▶ [Do this] Reproduce word for word the lines of the records from the one containing "You are a GUI" down through the end of the records.

▶ [Given records]
╔══

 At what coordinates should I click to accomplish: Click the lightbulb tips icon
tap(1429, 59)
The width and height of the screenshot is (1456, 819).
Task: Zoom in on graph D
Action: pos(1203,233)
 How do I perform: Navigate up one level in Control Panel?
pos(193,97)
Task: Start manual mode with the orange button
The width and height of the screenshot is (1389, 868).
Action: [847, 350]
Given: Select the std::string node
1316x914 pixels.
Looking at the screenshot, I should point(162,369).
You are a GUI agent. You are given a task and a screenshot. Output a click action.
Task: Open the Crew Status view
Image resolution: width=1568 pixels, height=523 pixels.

╚══

▶ [Response below]
You are a GUI agent. You are given a task and a screenshot. Output a click action.
Task: Open the Crew Status view
Image resolution: width=1568 pixels, height=523 pixels.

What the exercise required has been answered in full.